Task -
Search the records below for the string "button" and copy each line where it turns up.

Dataset entries -
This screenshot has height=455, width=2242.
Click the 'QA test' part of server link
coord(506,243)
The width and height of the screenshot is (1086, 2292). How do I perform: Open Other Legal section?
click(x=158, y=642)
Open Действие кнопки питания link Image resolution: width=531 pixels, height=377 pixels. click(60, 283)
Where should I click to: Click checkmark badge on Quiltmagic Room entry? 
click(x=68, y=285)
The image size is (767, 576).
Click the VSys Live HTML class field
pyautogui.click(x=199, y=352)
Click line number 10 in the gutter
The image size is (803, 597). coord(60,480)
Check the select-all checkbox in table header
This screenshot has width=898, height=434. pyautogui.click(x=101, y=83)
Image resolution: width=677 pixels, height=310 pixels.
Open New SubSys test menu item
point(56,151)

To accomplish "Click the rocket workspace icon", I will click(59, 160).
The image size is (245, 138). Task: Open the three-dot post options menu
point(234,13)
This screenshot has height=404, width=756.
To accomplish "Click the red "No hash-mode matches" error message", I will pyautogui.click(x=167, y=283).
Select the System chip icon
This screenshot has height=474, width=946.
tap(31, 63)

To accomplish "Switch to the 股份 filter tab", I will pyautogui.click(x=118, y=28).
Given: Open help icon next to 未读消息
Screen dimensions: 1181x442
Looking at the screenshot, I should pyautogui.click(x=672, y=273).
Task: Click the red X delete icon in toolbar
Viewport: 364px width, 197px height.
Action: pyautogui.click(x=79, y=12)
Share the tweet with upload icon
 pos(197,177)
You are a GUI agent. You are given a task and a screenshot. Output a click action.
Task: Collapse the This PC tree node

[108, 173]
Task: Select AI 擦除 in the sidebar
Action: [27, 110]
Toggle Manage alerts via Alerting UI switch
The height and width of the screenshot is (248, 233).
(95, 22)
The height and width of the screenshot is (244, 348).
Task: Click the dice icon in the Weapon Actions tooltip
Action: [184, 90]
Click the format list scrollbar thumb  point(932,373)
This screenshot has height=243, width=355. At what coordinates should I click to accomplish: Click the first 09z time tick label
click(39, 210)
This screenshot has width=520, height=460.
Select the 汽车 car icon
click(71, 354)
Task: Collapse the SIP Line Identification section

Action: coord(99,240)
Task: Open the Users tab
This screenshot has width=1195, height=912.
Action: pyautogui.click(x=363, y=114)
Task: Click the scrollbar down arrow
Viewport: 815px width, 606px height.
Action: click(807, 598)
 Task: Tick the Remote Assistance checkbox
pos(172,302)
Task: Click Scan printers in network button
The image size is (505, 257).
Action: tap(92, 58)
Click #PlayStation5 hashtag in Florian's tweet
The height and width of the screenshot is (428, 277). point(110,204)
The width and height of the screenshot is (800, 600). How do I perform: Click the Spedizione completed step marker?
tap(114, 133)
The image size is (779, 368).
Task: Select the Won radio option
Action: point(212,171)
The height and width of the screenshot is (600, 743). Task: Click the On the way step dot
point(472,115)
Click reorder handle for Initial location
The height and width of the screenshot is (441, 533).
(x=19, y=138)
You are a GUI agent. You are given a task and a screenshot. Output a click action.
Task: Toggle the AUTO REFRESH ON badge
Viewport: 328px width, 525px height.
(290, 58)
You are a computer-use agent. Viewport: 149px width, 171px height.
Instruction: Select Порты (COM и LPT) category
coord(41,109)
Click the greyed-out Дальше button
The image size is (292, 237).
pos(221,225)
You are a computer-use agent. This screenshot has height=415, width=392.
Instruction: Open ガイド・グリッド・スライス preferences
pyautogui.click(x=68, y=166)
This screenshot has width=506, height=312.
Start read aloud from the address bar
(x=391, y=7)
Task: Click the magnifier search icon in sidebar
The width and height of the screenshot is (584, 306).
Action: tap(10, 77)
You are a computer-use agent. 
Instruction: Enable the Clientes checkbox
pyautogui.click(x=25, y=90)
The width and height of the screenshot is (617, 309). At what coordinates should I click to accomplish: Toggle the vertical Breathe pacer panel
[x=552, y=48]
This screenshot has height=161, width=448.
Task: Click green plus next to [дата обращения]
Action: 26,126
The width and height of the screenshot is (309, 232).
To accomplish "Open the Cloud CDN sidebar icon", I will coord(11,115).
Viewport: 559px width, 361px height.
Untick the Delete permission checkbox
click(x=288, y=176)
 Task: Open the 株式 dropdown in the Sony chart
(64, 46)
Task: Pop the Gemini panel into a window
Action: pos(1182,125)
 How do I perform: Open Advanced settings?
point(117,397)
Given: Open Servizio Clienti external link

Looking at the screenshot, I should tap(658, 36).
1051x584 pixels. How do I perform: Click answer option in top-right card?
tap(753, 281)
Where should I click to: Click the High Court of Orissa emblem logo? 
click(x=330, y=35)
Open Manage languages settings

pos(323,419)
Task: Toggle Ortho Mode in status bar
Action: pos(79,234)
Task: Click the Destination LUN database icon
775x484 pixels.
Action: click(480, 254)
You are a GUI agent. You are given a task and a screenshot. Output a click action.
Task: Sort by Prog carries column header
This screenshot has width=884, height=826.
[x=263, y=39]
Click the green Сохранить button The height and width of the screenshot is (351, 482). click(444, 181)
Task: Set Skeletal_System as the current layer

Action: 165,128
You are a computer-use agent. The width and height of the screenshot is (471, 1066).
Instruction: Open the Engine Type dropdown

Output -
Task: Click Scan printers in network button
Click the greyed-out Дальше button
Click the green Сохранить button The height and width of the screenshot is (351, 482). click(444, 181)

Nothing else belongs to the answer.